Mientras permanezco sentado aquí durante la noche, los únicos sonidos que llegan a mis oídos son los de los gigantescos árboles azotados por un viento cada vez más fuerte, y los únicos olores que asaltan las ventanas de mi nariz son los de las dulces resinas o las vagas reliquias de la lluvia que cayó hace unas horas y humedeció la tierra.
Jamás regresaré a Inglaterra, un lugar que ya no considero ni llamo mi «casa». Mi casa está y siempre estará aquí en la isla de Norfolk. Lo cierto, Jem, es que ya no quiero tratos con el país que me envió a Botany Bay apretujado en un barco negrero durante más de doce meses entre unas angustias y un sufrimiento que todavía pueblan mis sueños.
Hubo buenos tiempos y buenos momentos, ninguno de ellos gracias a los que nos enviaron aquí: codiciosos contratistas, indiferentes personajes que manejaban nuestros papeles, barones y almirantes bebedores de oporto. Y nosotros los de la primera flota que zarpó rumbo a Botany Bay disfrutamos de muchos lujos en comparación con los horrores que debieron de sufrir los que nos siguieron; preguntadle a Stephen qué encontraron a bordo del Neptune cuando éste ancló en Port Jackson.

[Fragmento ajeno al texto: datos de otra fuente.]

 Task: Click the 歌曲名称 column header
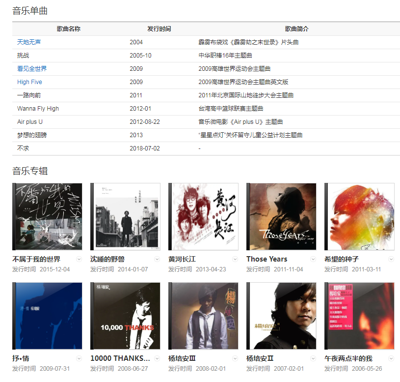(68, 29)
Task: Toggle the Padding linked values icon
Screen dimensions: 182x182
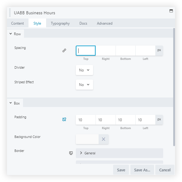Action: pos(64,120)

Ser los primeros que zarpaban rumbo a Botany Bay fue a un tiempo lo mejor y lo peor. Nadie sabía qué hacer, Jem, ni siquiera el pobre y desesperado gobernador Phillip. No se había planificado ni organizado nada. Nadie de Whitehall había elaborado ningún proyecto y los contratistas engañaron tanto en la calidad como en la cantidad de la ropa, las herramientas y otros elementos esenciales que enviaron junto con nosotros. No hago más que imaginarme la expresión del rostro de Julio César si hubiera visto aquel caos.

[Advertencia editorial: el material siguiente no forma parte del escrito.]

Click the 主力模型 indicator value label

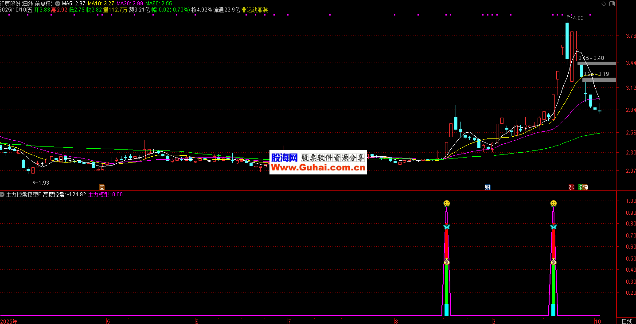(105, 194)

Pese a lo cual, hemos superado los primeros cinco años de este experimento tan mal organizado y planeado con la vida de unos hombres y unas mujeres. No sé muy bien cómo ha ocurrido, sólo sé que, a lo mejor, es una demostración de la resistencia y fortaleza de los hombres y las mujeres. Sería un error decir que Inglaterra nos ha ofrecido una segunda oportunidad aquí. No se nos ofreció ninguna oportunidad, ni primera ni última. Más bien nos comportamos de acuerdo con nuestra naturaleza. Algunos de nosotros juramos sobrevivir y, tras haber sobrevivido, regresamos corriendo a «casa» o seguimos escondidos por ahí. Otros, tras haber sobrevivido, decidimos volver a empezar lo mejor que pudiéramos con lo que teníamos. Yo me incluyo en este segundo grupo y digo que mientras fuimos convictos, trabajamos muy duro, nunca incurrimos en la cólera de las autoridades, no nos azotaron ni nos encadenaron, tratamos de pasar inadvertidos en ciertas situaciones y procuramos ser útiles en otras. Tras haber sido liberados por medio de un indulto o una emancipación, hemos adquirido tierras y ahora nos dedicamos al desconocido oficio de las labores del campo.

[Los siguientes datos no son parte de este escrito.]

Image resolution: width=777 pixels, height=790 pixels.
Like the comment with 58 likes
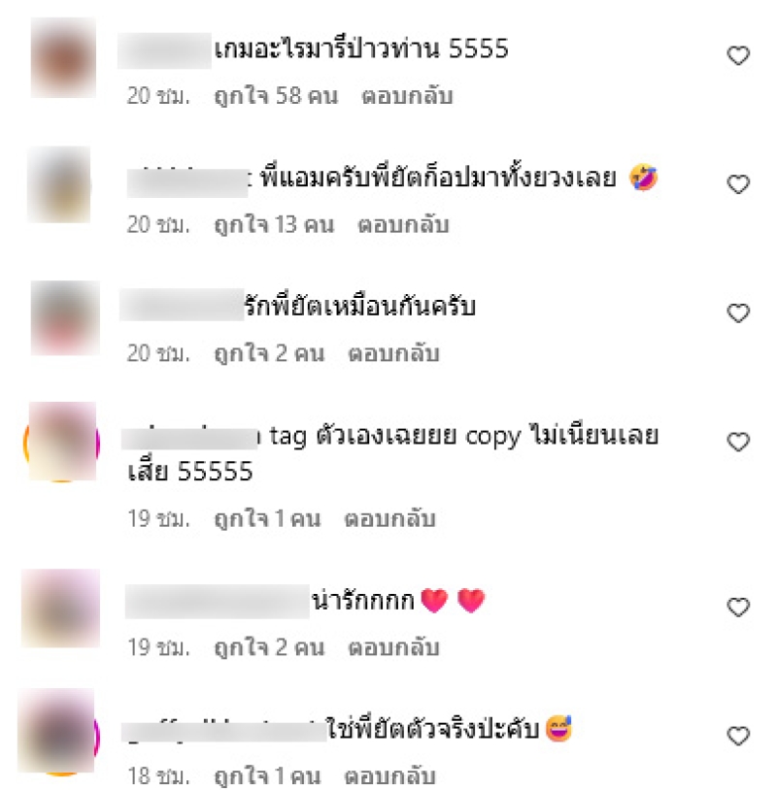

¡Cuánto ha malgastado Inglaterra de Inglaterra! La inteligencia, el ingenio, la habilidad, la resistencia. Una lista de cualidades sobre las cuales podría escribir páginas enteras. Y los propietarios de las mismas se estaban malgastando todos en cárceles y pontones ingleses. ¿Qué le ocurre a Inglaterra que está ciega hasta el extremo de despreciar estas cualidades y las considera una basura sin valor?
Justo es decir que pocos de nosotros teníamos idea de la clase de madera de que estábamos hechos. Me consta que yo no lo sabía. El antiguo y paciente Richard Morgan que ni siquiera era capaz de preocuparse por la pérdida de veintitrés mil libras ha muerto, Jem. Era pasivo, conformista, carecía de ambición y era mezquino. Sus tristezas eran las tristezas de todos los hombres: la pérdida de lo que amaba. Sus vicios eran los vicios de todos: egoísmo y afición a las comodidades. Sus alegrías eran las alegrías de todos los hombres: complacencia en lo que amaba. Sus virtudes eran las de todos los hombres: la creencia en Dios y en la patria.